Extracted records: Begin
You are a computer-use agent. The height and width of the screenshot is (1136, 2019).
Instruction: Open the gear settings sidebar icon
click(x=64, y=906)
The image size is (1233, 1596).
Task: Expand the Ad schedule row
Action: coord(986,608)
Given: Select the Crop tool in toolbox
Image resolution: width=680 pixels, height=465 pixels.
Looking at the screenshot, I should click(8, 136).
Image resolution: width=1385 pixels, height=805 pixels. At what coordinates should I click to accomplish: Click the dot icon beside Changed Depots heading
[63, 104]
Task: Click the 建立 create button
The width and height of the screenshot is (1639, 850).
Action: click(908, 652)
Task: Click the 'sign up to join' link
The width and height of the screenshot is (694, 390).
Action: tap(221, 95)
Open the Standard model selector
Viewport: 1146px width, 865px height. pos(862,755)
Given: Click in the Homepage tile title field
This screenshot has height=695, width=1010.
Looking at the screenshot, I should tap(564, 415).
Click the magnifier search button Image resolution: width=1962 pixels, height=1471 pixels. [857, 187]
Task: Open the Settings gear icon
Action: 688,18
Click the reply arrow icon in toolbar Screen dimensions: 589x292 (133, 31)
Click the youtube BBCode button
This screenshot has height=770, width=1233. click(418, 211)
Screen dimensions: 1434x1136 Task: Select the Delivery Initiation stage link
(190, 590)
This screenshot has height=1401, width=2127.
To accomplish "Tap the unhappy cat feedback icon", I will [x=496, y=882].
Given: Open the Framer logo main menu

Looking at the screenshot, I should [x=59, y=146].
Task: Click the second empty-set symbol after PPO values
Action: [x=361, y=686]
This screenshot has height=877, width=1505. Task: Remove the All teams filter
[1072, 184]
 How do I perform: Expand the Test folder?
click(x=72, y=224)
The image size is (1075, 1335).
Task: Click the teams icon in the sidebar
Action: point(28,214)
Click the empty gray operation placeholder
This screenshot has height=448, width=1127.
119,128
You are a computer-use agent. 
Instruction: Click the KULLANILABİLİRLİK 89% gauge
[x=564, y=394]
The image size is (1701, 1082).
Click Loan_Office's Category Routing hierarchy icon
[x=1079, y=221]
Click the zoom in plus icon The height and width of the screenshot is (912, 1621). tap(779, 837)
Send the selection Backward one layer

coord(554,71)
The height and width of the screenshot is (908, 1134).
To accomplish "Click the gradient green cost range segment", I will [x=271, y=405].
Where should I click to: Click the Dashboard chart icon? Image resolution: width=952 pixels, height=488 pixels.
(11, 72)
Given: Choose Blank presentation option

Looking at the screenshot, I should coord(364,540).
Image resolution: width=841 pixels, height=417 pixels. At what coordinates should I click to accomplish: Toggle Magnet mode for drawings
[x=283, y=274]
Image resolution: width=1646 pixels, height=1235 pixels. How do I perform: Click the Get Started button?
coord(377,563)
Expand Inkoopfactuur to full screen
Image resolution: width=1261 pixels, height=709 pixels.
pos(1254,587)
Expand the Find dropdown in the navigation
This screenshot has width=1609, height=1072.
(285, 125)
Extracted records: End
• **Your objective**
Each record is to be retyped exactly as it appears.

• **Exercise output**
You are a computer-use agent. The height and width of the screenshot is (1136, 2019).
Instruction: Open the gear settings sidebar icon
click(x=64, y=906)
The image size is (1233, 1596).
Task: Expand the Ad schedule row
Action: coord(986,608)
Given: Select the Crop tool in toolbox
Image resolution: width=680 pixels, height=465 pixels.
Looking at the screenshot, I should click(8, 136).
Image resolution: width=1385 pixels, height=805 pixels. At what coordinates should I click to accomplish: Click the dot icon beside Changed Depots heading
[63, 104]
Task: Click the 建立 create button
The width and height of the screenshot is (1639, 850).
Action: click(908, 652)
Task: Click the 'sign up to join' link
The width and height of the screenshot is (694, 390).
Action: tap(221, 95)
Open the Standard model selector
Viewport: 1146px width, 865px height. pos(862,755)
Given: Click in the Homepage tile title field
This screenshot has height=695, width=1010.
Looking at the screenshot, I should tap(564, 415).
Click the magnifier search button Image resolution: width=1962 pixels, height=1471 pixels. [857, 187]
Task: Open the Settings gear icon
Action: 688,18
Click the reply arrow icon in toolbar Screen dimensions: 589x292 (133, 31)
Click the youtube BBCode button
This screenshot has height=770, width=1233. click(418, 211)
Screen dimensions: 1434x1136 Task: Select the Delivery Initiation stage link
(190, 590)
This screenshot has height=1401, width=2127.
To accomplish "Tap the unhappy cat feedback icon", I will [x=496, y=882].
Given: Open the Framer logo main menu

Looking at the screenshot, I should [x=59, y=146].
Task: Click the second empty-set symbol after PPO values
Action: [x=361, y=686]
This screenshot has height=877, width=1505. Task: Remove the All teams filter
[1072, 184]
 How do I perform: Expand the Test folder?
click(x=72, y=224)
The image size is (1075, 1335).
Task: Click the teams icon in the sidebar
Action: point(28,214)
Click the empty gray operation placeholder
This screenshot has height=448, width=1127.
119,128
You are a computer-use agent. 
Instruction: Click the KULLANILABİLİRLİK 89% gauge
[x=564, y=394]
The image size is (1701, 1082).
Click Loan_Office's Category Routing hierarchy icon
[x=1079, y=221]
Click the zoom in plus icon The height and width of the screenshot is (912, 1621). tap(779, 837)
Send the selection Backward one layer

coord(554,71)
The height and width of the screenshot is (908, 1134).
To accomplish "Click the gradient green cost range segment", I will [x=271, y=405].
Where should I click to: Click the Dashboard chart icon? Image resolution: width=952 pixels, height=488 pixels.
(11, 72)
Given: Choose Blank presentation option

Looking at the screenshot, I should coord(364,540).
Image resolution: width=841 pixels, height=417 pixels. At what coordinates should I click to accomplish: Toggle Magnet mode for drawings
[x=283, y=274]
Image resolution: width=1646 pixels, height=1235 pixels. How do I perform: Click the Get Started button?
coord(377,563)
Expand Inkoopfactuur to full screen
Image resolution: width=1261 pixels, height=709 pixels.
pos(1254,587)
Expand the Find dropdown in the navigation
This screenshot has width=1609, height=1072.
(285, 125)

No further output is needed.